Dataset entries
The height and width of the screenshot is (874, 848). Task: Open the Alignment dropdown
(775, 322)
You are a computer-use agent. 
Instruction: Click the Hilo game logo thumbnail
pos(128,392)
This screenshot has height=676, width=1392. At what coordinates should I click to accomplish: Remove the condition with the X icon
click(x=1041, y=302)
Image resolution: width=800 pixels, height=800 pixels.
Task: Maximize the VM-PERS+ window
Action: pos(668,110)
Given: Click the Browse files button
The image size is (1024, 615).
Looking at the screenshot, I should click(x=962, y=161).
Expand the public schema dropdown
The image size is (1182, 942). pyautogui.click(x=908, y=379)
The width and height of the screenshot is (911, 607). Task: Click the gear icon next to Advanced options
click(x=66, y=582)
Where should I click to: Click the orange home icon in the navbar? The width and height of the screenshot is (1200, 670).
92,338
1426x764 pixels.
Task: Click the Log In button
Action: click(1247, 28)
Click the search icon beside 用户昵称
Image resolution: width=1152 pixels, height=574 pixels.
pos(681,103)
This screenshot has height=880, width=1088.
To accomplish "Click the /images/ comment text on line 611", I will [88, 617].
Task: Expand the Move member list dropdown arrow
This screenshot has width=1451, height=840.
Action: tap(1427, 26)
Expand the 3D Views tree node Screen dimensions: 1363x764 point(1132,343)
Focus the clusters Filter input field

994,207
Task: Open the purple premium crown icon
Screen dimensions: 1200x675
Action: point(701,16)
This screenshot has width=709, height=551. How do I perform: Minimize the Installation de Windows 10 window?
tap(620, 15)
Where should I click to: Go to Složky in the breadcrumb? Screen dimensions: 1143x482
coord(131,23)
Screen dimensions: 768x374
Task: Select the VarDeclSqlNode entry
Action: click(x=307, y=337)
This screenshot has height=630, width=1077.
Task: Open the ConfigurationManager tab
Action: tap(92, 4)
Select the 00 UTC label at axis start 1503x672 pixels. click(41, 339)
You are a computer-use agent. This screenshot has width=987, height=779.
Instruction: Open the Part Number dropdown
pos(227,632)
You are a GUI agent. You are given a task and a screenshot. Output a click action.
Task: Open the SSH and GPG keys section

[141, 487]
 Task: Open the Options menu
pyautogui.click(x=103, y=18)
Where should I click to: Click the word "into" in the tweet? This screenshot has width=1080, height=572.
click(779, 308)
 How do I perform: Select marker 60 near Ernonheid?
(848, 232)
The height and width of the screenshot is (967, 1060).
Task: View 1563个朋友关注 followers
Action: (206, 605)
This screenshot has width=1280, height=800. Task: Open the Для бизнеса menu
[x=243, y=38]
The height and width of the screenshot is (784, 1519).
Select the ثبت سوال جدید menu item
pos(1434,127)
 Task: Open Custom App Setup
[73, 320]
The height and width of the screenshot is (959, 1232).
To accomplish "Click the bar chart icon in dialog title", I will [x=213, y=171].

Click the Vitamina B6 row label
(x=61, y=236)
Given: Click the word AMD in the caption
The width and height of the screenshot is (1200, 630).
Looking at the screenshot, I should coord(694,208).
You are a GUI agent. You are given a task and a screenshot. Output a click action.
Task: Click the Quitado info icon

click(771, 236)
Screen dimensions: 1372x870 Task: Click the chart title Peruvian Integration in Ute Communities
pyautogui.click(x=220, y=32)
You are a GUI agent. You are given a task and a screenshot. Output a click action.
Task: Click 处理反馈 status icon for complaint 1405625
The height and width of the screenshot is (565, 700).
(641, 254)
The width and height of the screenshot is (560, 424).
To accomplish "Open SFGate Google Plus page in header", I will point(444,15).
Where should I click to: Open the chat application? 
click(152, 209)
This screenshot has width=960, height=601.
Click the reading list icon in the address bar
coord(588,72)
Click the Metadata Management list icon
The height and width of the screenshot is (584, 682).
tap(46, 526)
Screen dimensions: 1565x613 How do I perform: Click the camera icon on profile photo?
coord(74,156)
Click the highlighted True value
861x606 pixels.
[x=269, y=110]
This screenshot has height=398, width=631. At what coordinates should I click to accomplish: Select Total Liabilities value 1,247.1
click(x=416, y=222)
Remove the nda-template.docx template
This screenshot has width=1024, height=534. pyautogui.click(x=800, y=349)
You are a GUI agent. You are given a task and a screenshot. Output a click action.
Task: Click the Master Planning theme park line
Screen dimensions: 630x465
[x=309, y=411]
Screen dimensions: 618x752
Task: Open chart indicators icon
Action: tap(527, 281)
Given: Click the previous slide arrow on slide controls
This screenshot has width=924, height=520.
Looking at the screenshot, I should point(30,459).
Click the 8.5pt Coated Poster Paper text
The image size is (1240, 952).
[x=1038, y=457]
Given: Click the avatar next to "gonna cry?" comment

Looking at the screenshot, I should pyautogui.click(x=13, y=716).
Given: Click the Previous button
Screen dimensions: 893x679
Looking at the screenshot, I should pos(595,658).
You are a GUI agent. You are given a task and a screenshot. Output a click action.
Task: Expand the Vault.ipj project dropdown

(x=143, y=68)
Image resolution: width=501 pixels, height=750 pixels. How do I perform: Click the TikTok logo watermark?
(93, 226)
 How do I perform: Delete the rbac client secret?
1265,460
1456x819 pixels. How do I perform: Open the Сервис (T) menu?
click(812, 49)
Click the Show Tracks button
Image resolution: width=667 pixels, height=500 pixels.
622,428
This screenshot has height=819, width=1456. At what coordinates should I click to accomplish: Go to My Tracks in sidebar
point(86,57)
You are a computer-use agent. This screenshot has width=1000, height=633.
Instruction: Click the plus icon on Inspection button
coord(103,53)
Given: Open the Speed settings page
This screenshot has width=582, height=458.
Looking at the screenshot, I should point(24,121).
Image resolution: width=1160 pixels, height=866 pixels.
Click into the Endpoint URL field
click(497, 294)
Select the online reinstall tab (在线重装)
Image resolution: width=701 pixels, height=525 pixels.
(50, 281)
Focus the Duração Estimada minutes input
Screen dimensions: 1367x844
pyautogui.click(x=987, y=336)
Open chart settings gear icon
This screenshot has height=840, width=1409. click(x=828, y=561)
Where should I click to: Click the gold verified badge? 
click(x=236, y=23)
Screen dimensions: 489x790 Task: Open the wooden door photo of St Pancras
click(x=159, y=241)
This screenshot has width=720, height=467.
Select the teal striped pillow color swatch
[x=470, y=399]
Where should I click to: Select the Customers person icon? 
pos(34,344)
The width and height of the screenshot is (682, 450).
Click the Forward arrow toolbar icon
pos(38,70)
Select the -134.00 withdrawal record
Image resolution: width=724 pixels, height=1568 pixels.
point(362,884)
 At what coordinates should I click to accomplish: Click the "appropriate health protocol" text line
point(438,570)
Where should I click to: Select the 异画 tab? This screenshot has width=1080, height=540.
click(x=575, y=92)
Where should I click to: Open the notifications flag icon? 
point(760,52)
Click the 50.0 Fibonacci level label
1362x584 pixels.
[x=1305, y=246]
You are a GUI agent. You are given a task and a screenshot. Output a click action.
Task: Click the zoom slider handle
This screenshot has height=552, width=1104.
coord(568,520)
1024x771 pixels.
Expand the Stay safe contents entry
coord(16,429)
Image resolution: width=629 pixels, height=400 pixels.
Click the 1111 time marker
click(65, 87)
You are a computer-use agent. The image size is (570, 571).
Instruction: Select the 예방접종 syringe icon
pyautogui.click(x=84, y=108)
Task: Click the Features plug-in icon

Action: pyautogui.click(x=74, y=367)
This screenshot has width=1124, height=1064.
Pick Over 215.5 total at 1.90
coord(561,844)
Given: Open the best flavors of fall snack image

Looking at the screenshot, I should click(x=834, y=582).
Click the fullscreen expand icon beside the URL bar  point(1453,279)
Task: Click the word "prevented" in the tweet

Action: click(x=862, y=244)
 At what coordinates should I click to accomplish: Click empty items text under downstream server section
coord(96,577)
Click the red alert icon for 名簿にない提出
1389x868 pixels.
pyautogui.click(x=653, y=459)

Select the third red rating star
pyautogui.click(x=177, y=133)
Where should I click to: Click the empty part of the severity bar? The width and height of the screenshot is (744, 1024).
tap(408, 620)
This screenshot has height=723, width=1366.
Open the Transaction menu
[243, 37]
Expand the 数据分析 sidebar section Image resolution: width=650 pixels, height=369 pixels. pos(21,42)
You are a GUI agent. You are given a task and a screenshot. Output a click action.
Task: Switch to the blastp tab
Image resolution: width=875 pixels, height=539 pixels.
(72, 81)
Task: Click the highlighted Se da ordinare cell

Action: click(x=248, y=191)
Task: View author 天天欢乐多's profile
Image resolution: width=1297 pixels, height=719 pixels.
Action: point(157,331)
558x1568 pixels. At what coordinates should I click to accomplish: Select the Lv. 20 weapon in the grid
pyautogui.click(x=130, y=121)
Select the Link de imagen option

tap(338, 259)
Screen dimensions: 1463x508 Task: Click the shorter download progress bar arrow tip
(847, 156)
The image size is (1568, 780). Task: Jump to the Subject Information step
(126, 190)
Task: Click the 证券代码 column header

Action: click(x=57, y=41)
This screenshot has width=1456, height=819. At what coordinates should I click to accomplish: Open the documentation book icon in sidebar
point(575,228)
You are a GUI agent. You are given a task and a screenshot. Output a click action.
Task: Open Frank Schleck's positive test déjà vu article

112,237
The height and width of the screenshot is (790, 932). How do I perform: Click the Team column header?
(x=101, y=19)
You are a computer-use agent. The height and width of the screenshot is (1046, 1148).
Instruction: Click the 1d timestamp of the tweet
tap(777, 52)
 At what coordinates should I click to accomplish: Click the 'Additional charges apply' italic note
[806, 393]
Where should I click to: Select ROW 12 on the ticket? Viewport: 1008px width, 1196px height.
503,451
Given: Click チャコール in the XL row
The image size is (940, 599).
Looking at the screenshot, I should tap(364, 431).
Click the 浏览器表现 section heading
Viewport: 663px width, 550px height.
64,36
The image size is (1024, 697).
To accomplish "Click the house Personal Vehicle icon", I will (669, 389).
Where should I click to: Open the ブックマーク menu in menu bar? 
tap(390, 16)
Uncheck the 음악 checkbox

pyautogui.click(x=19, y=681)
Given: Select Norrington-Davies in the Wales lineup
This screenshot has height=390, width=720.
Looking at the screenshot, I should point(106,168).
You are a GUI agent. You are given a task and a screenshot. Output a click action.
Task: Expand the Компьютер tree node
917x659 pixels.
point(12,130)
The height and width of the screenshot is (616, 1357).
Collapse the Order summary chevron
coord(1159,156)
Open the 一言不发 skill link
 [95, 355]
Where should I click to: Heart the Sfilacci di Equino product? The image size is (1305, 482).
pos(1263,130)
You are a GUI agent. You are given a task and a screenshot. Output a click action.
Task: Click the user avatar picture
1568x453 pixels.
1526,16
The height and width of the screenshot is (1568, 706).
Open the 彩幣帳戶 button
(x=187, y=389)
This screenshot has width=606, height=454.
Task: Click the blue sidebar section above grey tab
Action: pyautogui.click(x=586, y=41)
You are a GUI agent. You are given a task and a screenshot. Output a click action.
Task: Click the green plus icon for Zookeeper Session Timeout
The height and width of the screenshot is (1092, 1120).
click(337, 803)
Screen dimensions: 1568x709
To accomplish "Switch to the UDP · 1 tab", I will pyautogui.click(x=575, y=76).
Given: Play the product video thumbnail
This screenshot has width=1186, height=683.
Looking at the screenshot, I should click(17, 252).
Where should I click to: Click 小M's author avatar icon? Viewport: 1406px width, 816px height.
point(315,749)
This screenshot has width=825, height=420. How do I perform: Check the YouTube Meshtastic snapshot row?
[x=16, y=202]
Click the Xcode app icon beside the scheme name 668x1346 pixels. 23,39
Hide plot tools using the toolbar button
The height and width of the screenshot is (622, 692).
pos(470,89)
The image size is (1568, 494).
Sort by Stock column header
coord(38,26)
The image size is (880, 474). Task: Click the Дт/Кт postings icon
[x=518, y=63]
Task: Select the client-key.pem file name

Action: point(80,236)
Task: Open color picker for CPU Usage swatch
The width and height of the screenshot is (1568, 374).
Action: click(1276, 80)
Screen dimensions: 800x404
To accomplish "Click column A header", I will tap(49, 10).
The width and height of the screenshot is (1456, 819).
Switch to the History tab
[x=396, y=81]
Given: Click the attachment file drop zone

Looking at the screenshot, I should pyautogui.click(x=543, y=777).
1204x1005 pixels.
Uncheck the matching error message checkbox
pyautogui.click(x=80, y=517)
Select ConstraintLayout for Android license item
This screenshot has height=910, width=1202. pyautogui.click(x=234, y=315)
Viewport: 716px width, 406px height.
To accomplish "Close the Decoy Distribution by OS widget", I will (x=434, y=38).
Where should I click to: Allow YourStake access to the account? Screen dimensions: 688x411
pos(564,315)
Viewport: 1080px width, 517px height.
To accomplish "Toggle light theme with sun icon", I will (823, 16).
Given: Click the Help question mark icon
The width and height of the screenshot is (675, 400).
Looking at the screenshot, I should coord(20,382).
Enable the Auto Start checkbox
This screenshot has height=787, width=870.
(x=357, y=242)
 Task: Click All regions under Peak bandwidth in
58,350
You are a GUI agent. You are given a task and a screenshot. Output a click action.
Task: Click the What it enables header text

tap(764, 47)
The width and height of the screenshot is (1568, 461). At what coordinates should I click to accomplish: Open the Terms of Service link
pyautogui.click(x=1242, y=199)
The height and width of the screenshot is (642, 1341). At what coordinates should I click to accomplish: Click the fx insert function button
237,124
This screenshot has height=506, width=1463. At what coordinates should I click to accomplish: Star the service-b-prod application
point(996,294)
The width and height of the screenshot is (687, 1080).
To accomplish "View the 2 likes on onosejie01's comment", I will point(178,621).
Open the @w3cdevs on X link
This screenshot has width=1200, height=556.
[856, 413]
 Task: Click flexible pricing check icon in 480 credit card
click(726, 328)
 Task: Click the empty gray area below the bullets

» **Task instructions**: In the data above, start at the line that has "Instruction: Select the 예방접종 syringe icon", stop after the line that has "Click the fullscreen", and print every line in between exactly as it stands.

» **Exercise solution**:
Instruction: Select the 예방접종 syringe icon
pyautogui.click(x=84, y=108)
Task: Click the Features plug-in icon

Action: pyautogui.click(x=74, y=367)
This screenshot has width=1124, height=1064.
Pick Over 215.5 total at 1.90
coord(561,844)
Given: Open the best flavors of fall snack image

Looking at the screenshot, I should click(x=834, y=582).
Click the fullscreen expand icon beside the URL bar  point(1453,279)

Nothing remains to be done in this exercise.